**Collected data entries:**
• • • •

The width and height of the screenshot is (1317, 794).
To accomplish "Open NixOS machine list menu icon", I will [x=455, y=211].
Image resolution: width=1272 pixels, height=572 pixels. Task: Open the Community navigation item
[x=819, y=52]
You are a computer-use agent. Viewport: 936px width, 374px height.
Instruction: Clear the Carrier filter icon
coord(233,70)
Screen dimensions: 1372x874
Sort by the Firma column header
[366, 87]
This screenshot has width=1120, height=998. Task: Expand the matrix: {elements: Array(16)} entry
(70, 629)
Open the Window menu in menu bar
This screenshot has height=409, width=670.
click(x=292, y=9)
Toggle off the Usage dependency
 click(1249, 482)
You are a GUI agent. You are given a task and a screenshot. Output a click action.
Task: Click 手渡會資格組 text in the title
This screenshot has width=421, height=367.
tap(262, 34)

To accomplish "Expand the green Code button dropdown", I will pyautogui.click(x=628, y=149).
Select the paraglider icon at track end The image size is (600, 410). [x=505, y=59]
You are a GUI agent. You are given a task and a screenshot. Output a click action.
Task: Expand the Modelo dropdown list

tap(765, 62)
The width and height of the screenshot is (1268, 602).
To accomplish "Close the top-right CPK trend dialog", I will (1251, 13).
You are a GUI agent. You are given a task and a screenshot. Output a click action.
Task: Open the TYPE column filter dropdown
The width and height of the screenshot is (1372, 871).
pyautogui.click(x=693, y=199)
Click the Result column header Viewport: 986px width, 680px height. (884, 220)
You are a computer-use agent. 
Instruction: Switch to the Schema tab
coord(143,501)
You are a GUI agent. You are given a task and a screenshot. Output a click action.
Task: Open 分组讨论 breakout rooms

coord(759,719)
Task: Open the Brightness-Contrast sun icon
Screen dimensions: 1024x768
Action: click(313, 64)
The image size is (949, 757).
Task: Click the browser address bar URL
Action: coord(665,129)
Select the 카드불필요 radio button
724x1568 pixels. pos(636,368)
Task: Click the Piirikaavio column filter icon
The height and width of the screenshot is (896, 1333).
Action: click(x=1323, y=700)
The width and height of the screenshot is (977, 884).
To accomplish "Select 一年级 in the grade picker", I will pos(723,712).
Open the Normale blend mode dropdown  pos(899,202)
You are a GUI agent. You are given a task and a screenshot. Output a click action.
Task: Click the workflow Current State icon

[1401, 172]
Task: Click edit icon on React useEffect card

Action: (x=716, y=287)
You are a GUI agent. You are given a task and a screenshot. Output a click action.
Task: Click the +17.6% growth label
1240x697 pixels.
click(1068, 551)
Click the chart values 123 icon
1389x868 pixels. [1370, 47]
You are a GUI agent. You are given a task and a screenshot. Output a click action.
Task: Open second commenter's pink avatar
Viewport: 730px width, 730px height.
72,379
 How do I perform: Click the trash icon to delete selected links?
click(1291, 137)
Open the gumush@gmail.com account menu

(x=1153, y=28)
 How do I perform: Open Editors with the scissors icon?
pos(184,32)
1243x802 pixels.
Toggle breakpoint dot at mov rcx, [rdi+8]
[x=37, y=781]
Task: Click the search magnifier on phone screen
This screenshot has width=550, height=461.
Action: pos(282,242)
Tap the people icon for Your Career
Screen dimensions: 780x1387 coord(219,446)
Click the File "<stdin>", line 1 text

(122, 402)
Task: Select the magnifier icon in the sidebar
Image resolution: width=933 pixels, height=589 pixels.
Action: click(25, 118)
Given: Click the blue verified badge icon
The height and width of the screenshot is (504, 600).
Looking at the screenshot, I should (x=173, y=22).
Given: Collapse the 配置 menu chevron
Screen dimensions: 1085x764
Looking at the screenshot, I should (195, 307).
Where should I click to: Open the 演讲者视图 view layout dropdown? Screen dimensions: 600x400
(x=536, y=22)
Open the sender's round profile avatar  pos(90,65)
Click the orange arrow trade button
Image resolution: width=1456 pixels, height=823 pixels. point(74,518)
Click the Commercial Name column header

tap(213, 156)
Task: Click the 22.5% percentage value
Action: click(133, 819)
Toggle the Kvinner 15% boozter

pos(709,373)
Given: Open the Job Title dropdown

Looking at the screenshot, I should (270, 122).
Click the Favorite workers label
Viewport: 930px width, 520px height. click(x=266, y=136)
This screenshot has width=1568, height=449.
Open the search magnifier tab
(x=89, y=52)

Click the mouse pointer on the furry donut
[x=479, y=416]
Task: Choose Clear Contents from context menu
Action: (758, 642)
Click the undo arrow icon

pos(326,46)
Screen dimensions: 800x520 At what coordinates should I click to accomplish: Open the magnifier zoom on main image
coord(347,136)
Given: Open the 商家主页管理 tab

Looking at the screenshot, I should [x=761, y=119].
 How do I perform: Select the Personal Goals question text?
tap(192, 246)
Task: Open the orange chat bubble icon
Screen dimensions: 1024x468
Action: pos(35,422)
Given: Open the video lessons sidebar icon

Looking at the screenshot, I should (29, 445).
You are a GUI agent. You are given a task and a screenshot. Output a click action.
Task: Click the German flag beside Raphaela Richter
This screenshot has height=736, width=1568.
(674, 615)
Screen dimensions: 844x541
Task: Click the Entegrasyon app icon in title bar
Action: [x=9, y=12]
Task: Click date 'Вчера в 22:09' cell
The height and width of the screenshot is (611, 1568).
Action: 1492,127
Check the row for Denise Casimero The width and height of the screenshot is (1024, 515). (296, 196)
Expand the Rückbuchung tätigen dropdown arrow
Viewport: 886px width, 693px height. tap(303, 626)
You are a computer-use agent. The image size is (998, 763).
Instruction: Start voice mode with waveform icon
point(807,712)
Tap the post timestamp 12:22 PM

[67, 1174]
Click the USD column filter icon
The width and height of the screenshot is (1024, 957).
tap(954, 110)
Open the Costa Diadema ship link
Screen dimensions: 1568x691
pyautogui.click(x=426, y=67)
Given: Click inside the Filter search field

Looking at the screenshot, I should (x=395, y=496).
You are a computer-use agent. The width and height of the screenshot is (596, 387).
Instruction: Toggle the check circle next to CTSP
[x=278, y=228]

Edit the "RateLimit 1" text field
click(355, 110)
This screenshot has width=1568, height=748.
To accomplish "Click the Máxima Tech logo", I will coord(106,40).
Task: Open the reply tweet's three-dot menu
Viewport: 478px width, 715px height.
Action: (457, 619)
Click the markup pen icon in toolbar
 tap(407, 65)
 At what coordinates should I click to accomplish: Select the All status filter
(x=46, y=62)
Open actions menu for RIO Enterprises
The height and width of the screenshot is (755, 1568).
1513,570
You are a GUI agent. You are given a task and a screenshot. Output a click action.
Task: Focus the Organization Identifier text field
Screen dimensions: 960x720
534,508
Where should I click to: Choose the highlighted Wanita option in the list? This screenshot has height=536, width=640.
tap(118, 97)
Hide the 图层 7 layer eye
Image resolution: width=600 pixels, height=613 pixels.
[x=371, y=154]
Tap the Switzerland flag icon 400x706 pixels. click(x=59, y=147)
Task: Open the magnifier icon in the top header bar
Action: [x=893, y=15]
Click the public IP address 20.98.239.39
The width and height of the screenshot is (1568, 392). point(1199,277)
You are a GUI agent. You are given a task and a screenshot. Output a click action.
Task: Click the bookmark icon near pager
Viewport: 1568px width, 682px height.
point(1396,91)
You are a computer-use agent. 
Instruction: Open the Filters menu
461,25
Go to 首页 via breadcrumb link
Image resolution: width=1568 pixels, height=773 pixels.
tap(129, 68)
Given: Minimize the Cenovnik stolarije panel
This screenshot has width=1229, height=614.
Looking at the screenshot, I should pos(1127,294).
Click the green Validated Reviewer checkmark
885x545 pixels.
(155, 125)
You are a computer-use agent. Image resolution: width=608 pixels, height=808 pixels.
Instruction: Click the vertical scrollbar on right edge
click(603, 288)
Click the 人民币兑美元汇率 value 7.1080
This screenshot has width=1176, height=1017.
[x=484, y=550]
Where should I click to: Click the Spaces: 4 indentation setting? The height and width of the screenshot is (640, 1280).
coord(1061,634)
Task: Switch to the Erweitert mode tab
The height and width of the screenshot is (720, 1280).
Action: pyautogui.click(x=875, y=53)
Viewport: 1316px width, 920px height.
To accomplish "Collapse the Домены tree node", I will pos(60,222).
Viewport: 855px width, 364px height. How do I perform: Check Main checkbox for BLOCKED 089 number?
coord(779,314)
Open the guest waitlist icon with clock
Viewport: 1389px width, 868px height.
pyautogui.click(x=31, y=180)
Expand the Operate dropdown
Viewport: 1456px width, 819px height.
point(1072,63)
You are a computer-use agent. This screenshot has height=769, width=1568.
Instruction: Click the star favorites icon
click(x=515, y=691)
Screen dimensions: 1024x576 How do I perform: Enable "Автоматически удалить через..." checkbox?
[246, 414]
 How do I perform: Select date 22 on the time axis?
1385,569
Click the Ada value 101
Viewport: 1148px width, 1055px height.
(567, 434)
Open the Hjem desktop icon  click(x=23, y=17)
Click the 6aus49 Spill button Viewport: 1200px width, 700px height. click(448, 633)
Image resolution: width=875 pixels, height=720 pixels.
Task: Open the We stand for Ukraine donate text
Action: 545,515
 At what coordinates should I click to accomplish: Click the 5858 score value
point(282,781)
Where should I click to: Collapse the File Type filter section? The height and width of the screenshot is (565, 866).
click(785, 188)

• • • •

**Instructions for the task:** Using the entries above, return exactly the lines from the line with "Task: Focus the" to the line with "Given: Minimize the Cenovnik stolarije panel", counting both of those lines.

**Exercise result:**
Task: Focus the Organization Identifier text field
Screen dimensions: 960x720
534,508
Where should I click to: Choose the highlighted Wanita option in the list? This screenshot has height=536, width=640.
tap(118, 97)
Hide the 图层 7 layer eye
Image resolution: width=600 pixels, height=613 pixels.
[x=371, y=154]
Tap the Switzerland flag icon 400x706 pixels. click(x=59, y=147)
Task: Open the magnifier icon in the top header bar
Action: [x=893, y=15]
Click the public IP address 20.98.239.39
The width and height of the screenshot is (1568, 392). point(1199,277)
You are a GUI agent. You are given a task and a screenshot. Output a click action.
Task: Click the bookmark icon near pager
Viewport: 1568px width, 682px height.
point(1396,91)
You are a computer-use agent. 
Instruction: Open the Filters menu
461,25
Go to 首页 via breadcrumb link
Image resolution: width=1568 pixels, height=773 pixels.
tap(129, 68)
Given: Minimize the Cenovnik stolarije panel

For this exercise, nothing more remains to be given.